• [Stored data]

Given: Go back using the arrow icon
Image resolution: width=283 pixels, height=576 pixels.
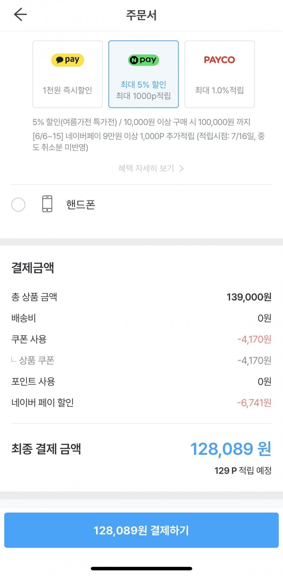Looking at the screenshot, I should point(20,14).
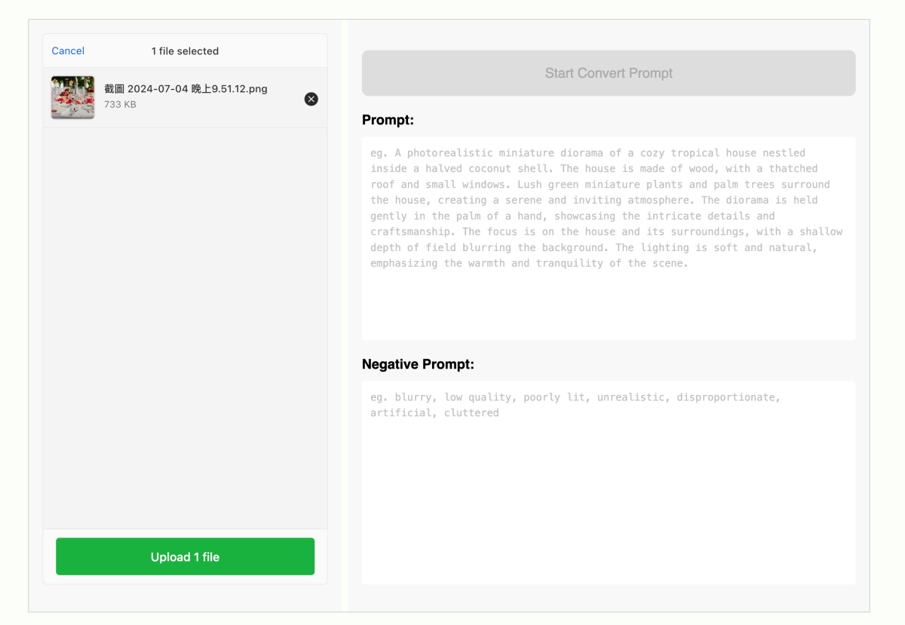The image size is (905, 625).
Task: Cancel the file selection
Action: (x=68, y=51)
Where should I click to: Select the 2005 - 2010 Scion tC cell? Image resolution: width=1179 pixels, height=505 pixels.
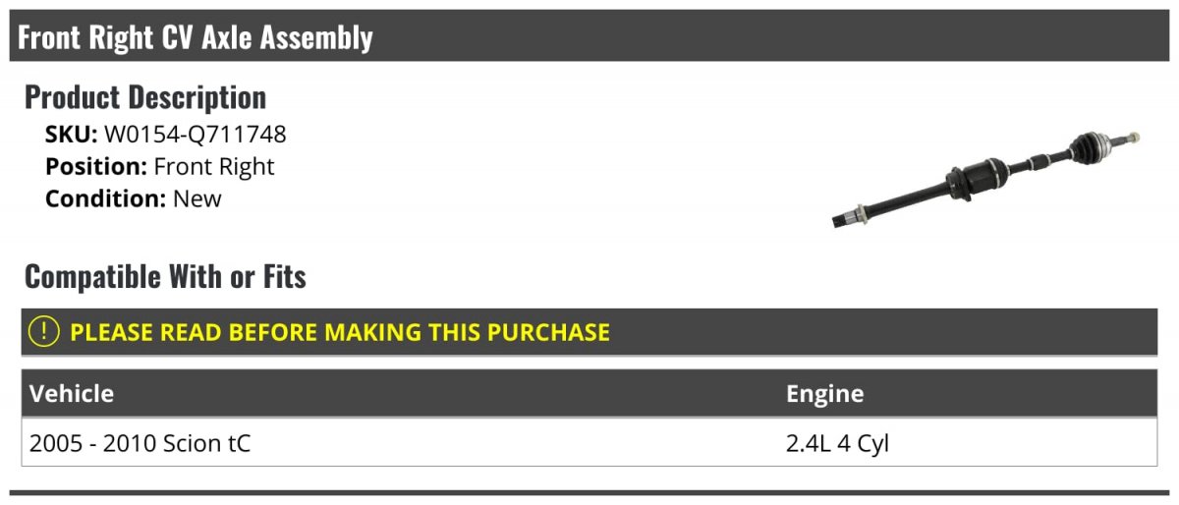[140, 443]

• [What you should do] Only the listing above, set down exactly and without pictures, belongs in the answer.

• [Answer space]
Given: Go back using the arrow icon
Image resolution: width=283 pixels, height=576 pixels.
Looking at the screenshot, I should point(20,14).
The image size is (905, 625).
Task: Cancel the file selection
Action: (x=68, y=51)
Where should I click to: Select the 2005 - 2010 Scion tC cell? Image resolution: width=1179 pixels, height=505 pixels.
[140, 443]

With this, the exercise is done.